Lee, Y. S. - Presenter, Imperial College London
Adjiman, C. S. - Presenter, Imperial College
Galindo, A., Imperial College London
Access to models that can predict the yield of organic reactions as a function of reaction conditions is of key importance as it can significantly accelerate the discovery and optimization of new chemical reactions. Recently, the rapid growth of artificial intelligence (AI) has led to the emergence of a variety of novel machine learning (ML) approaches, as efficient alternatives to time-consuming experimental screening, for reaction yield prediction [1,2] and reaction condition optimization [3,4]. Although the performance of such ML approaches and their potential roles in predictive chemistry have been demonstrated for specific reaction classes [1-4], their predictive accuracy is often limited by the lack of high-quality data; most of the publicly available data, such as USPTO and Reaxys, typically contain a limited subset of successful experiments at a small range of process conditions, and the concentrations of precursors, reaction times, temperatures and kinetics are only partially or not adequately reported [5]. As a result, the prediction models built upon these databases tend to be highly biased toward reactions with high yields.
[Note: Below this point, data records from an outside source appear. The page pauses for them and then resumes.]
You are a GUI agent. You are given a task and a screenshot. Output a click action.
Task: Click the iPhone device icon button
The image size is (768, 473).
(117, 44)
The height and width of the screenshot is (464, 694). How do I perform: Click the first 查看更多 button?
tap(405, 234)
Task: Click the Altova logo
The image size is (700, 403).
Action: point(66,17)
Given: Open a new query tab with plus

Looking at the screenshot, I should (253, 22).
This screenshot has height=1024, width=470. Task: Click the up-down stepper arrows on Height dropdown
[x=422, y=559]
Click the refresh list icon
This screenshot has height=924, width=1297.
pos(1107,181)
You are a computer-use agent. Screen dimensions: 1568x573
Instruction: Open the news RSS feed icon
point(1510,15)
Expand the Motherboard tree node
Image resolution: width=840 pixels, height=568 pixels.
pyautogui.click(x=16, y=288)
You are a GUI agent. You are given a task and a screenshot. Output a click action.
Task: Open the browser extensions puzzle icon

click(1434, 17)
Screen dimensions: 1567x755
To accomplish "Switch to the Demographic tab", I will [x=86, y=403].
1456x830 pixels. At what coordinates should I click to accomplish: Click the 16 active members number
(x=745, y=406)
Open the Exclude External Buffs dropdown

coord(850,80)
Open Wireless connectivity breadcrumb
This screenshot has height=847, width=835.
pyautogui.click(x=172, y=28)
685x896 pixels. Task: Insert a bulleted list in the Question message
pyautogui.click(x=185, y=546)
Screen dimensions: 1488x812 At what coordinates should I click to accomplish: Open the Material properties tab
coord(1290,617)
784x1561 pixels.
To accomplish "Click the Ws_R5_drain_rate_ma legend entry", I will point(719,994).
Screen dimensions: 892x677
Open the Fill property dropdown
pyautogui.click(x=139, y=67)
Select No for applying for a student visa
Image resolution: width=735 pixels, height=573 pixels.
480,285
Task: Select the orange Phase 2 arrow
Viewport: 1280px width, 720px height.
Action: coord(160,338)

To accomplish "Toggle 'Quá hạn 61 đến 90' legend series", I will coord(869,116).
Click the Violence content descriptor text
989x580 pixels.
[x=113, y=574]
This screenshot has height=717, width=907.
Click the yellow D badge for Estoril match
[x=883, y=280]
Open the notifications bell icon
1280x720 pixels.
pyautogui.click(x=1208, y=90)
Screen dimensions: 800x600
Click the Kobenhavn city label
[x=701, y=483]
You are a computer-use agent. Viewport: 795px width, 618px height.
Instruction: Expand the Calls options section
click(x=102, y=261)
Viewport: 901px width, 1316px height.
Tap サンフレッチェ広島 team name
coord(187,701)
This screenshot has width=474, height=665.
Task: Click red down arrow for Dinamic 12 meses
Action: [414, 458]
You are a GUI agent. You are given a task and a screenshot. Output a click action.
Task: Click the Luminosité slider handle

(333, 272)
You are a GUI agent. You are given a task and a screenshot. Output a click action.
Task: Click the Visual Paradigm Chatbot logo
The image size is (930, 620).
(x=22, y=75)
In this work, we systematically investigate the impact of including unsuccessful reaction outcomes and reaction conditions in the development of ML-based reaction prediction models for amide bond formation. Generic data are extracted from the Reaxys database [6] to test the benchmark performance of the predictive models. In order to achieve accurate and unbiased results, a custom-made (CM) dataset for the amide bond formation is generated by sampling the generic reaction data such that the distribution of yield mimic those of the published high-throughput experimentation (HTE) data set [7]. Having curated the data, the ML-based models for predicting reaction yield [1] and optimizing reaction conditions [3] are trained. Finally, the comparative performance of such models is assessed to evaluate the importance of data quality and to investigate the applicability of CM data for building predictive reaction models.

References
[1] Schwaller, P., Vaucher, A.C., Laino, T. and Reymond, J.L., 2021. Prediction of chemical reaction yields using deep learning. Machine learning: science and technology, 2(1), p.015016.
[2] Ahneman, D.T., Estrada, J.G., Lin, S., Dreher, S.D. and Doyle, A.G., 2018. Predicting reaction performance in C–N cross-coupling using machine learning. Science, 360(6385), pp.186-190.
[3] Shields, B.J., Stevens, J., Li, J., Parasram, M., Damani, F., Alvarado, J.I.M., Janey, J.M., Adams, R.P. and Doyle, A.G., 2021. Bayesian reaction optimization as a tool for chemical synthesis. Nature, 590(7844), pp.89-96.
[4] Hickman, R.J., Aldeghi, M., Häse, F. and Aspuru-Guzik, A., 2022. Bayesian optimization with known experimental and design constraints for chemistry applications. Digital Discovery, 1(5), pp.732-744.
[5] Struble, T.J., Alvarez, J.C., Brown, S.P., Chytil, M., Cisar, J., DesJarlais, R.L., Engkvist, O., Frank, S.A., Greve, D.R., Griffin, D.J. and Hou, X., 2020. Current and future roles of artificial intelligence in medicinal chemistry synthesis. Journal of medicinal chemistry, 63(16), pp.8667-8682.
[6] Reaxys, Elsevier B.V.
[7] Avila, C., Cassani, C., Kogej, T., Mazuela, J., Sarda, S., Clayton, A.D., Kossenjans, M., Green, C.P. and Bourne, R.A., 2022. Automated stopped-flow library synthesis for rapid optimisation and machine learning directed experimentation. Chemical Science, 13(41), pp.12087-12099.